Input data:

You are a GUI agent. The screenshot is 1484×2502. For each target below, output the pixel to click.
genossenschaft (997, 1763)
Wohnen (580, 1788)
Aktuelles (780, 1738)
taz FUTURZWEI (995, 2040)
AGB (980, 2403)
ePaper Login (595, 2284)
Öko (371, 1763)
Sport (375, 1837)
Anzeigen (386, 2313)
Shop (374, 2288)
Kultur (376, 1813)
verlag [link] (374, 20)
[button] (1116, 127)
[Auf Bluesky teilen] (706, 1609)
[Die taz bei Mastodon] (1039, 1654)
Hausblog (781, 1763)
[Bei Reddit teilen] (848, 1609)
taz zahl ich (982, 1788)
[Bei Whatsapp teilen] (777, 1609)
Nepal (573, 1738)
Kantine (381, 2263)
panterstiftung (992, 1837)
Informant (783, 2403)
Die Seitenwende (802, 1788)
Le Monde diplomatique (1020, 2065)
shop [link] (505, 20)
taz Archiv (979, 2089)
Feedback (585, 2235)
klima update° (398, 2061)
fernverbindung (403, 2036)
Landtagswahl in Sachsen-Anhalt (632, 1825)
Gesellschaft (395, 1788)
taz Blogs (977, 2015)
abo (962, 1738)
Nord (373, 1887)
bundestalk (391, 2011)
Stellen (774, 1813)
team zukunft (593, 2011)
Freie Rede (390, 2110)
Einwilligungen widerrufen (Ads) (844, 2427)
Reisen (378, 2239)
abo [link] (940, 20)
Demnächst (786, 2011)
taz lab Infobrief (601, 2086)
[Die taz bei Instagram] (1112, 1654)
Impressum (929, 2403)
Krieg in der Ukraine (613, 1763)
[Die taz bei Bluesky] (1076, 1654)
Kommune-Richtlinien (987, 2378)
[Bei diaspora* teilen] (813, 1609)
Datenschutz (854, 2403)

Exercise goal:
Please set down all of the records exactly.

Answer for this exercise:
You are a GUI agent. The screenshot is 1484×2502. For each target below, output the pixel to click.
genossenschaft (997, 1763)
Wohnen (580, 1788)
Aktuelles (780, 1738)
taz FUTURZWEI (995, 2040)
AGB (980, 2403)
ePaper Login (595, 2284)
Öko (371, 1763)
Sport (375, 1837)
Anzeigen (386, 2313)
Shop (374, 2288)
Kultur (376, 1813)
verlag [link] (374, 20)
[button] (1116, 127)
[Auf Bluesky teilen] (706, 1609)
[Die taz bei Mastodon] (1039, 1654)
Hausblog (781, 1763)
[Bei Reddit teilen] (848, 1609)
taz zahl ich (982, 1788)
[Bei Whatsapp teilen] (777, 1609)
Nepal (573, 1738)
Kantine (381, 2263)
panterstiftung (992, 1837)
Informant (783, 2403)
Die Seitenwende (802, 1788)
Le Monde diplomatique (1020, 2065)
shop [link] (505, 20)
taz Archiv (979, 2089)
Feedback (585, 2235)
klima update° (398, 2061)
fernverbindung (403, 2036)
Landtagswahl in Sachsen-Anhalt (632, 1825)
Gesellschaft (395, 1788)
taz Blogs (977, 2015)
abo (962, 1738)
Nord (373, 1887)
bundestalk (391, 2011)
Stellen (774, 1813)
team zukunft (593, 2011)
Freie Rede (390, 2110)
Einwilligungen widerrufen (Ads) (844, 2427)
Reisen (378, 2239)
abo [link] (940, 20)
Demnächst (786, 2011)
taz lab Infobrief (601, 2086)
[Die taz bei Instagram] (1112, 1654)
Impressum (929, 2403)
Krieg in der Ukraine (613, 1763)
[Die taz bei Bluesky] (1076, 1654)
Kommune-Richtlinien (987, 2378)
[Bei diaspora* teilen] (813, 1609)
Datenschutz (854, 2403)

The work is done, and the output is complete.